Clearly, I am impressed with Tinhorn Creek’s latest quartet of reds. Three are Oldfield Series (reserve) wines from the marvellous 2009 vintage. And the one from the more challenging 2010 vintage also is more than satisfying.

Tinhorn Creek is a familiar brand. The winery opened in 1995. Its wines can be found in most restaurants and wine stores, having gained a following because the quality is reliable and the prices are reasonable.

Since there are far more Okanagan wineries today than when Tinhorn Creek was getting established, no doubt some of the winery’s earlier followers have been seduced by the competition.

If that is so, you need to revisit Tinhorn Creek. It seems to me that the wines have become noticeably better during the past three or four vintages. The reason? There have been significant and positive changes in how Tinhorn Creek is growing its grapes.

Good wine always begins in the vineyard. It shows in each of these four reds. The wines have more concentration and more length than I recall in earlier vintages (and I liked those wines, too).

Note the alcohol levels, which show that the grapes were fully ripe before being picked. These are not unusual alcohol levels for the Okanagan, yet Okanagan reds seldom taste “hot” – as the jargon has it. Perhaps that is because the Okanagan’s good natural acidity helps balance wines which might taste hot in another region.

Here are my notes.

Tinhorn Creek Merlot 2010 ($18.99). This is made with grapes from 17-year-old vines planted on Black Sage Road. 2010 was a cool vintage but the winery carried a moderate crop load and got the grapes good and ripe. This has a robust 14.8% alcohol, with the weight and concentration that easily carries the alcohol. It opens with aromas of cassis and blueberry, going on to bright berry flavours of currants and plum. 90.

Tinhorn Creek Oldfield Series Merlot 2009 ($29.99). The Canadian rules state that a wine can carry a single variety on the label as long as at least 85% of the wine is comprised with that variety. Here, the blend is 87% Merlot, 11% Cabernet Franc and 2% Syrah; those additions clearly added complexity. A big, ripe wine with 15.3% alcohol, it was aged about 20 months in French oak barrels (a mix of new, one-year and two-year barrels). It was also bottle-aged about 14 months before release. In effect, the winery has begun to do some of the cellaring for its consumers.

This wine is a powerhouse, with aromas and flavours of vanilla, black currant and figs. Everything about this wine was more powerful on the second day. Do yourself a favour and decant this wine. 91.

Tinhorn Creek Oldfield Series 2Bench Red 2009 ($29.99). This is 45% Merlot, 30% Cabernet Sauvignon, 22% Cabernet Franc and 3% Petite Verdot. It also was aged about 20 months in a selection of French oak barrels and then another 14 months in bottle before release.

With 14.3% alcohol, this is another big ripe red, beginning with aromas of spice, tobacco and black currant jam.

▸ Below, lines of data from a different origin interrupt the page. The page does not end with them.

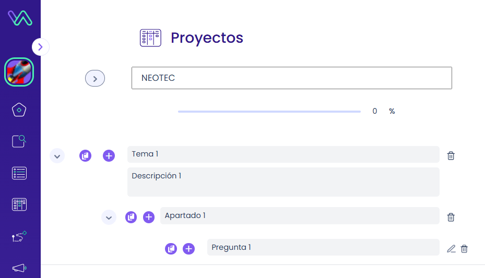485x278 pixels.
Task: Open the megaphone announcements sidebar icon
Action: pos(19,268)
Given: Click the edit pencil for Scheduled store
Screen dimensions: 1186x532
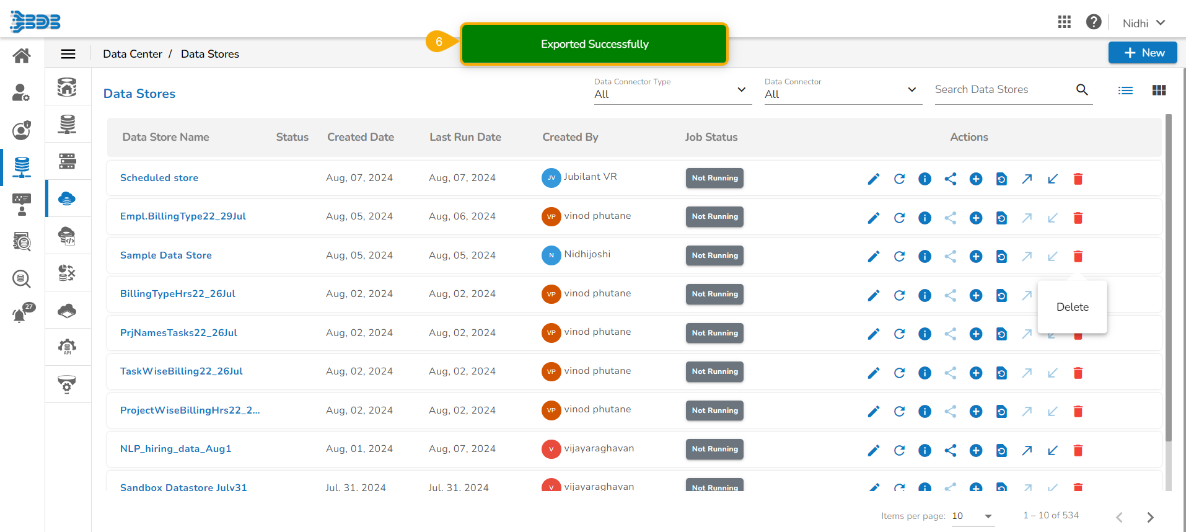Looking at the screenshot, I should [x=874, y=179].
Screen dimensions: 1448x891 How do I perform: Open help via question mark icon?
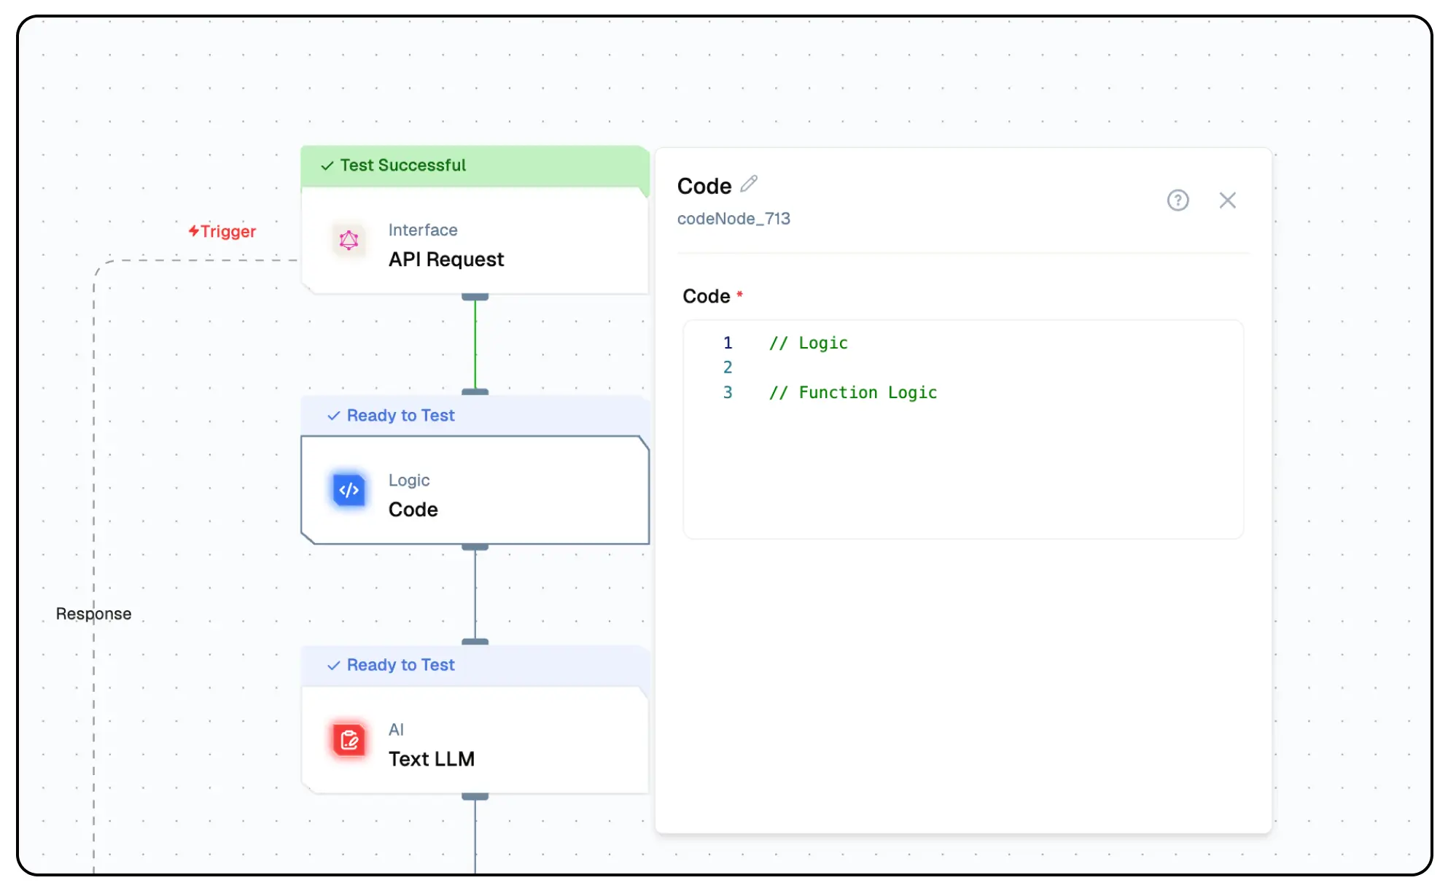pos(1178,201)
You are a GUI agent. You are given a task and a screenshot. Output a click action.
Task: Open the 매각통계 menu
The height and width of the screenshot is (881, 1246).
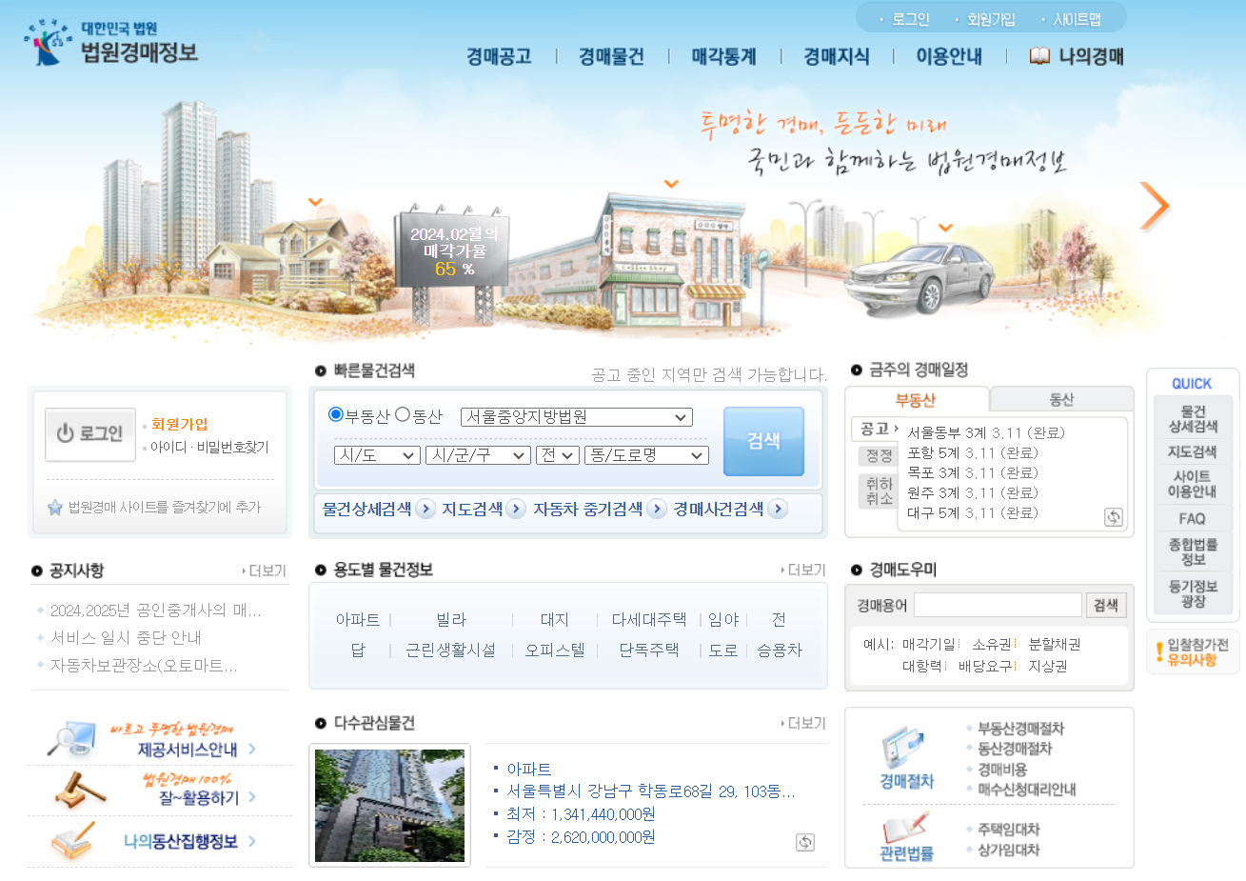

On the palate, there are flavours of black currants, plums and figs, with an earthy note and a firm texture that becomes fleshy on the second day. The winery recommends drinking this within five to seven years. It is nowhere near its peak of potential yet. 92.

Tinhorn Creek Oldfield Series Syrah 2009 ($34.99). The winery only began making Syrah a few vintages ago, but Tinhorn Creek really hits its stride with this vintage. This again was aged about 20 months in barrel and 14 months in bottle. In all of these wines, the use of oak is exemplary. The mix of new and used barrels means that oak flavours never override the fruit, even as the wine benefits from the slight oxygenation of time in barrel.

This is a generous wine with 14.8% alcohol. It begins with aromas of black cherry, plum and pepper. On the palate, there are flavours of pepper, spice, plum, and fig with the variety’s characteristic gaminess. Tasty right from the bottle, it adds fleshiness overnight with breathing. 91.

This quartet sings wonderful harmony.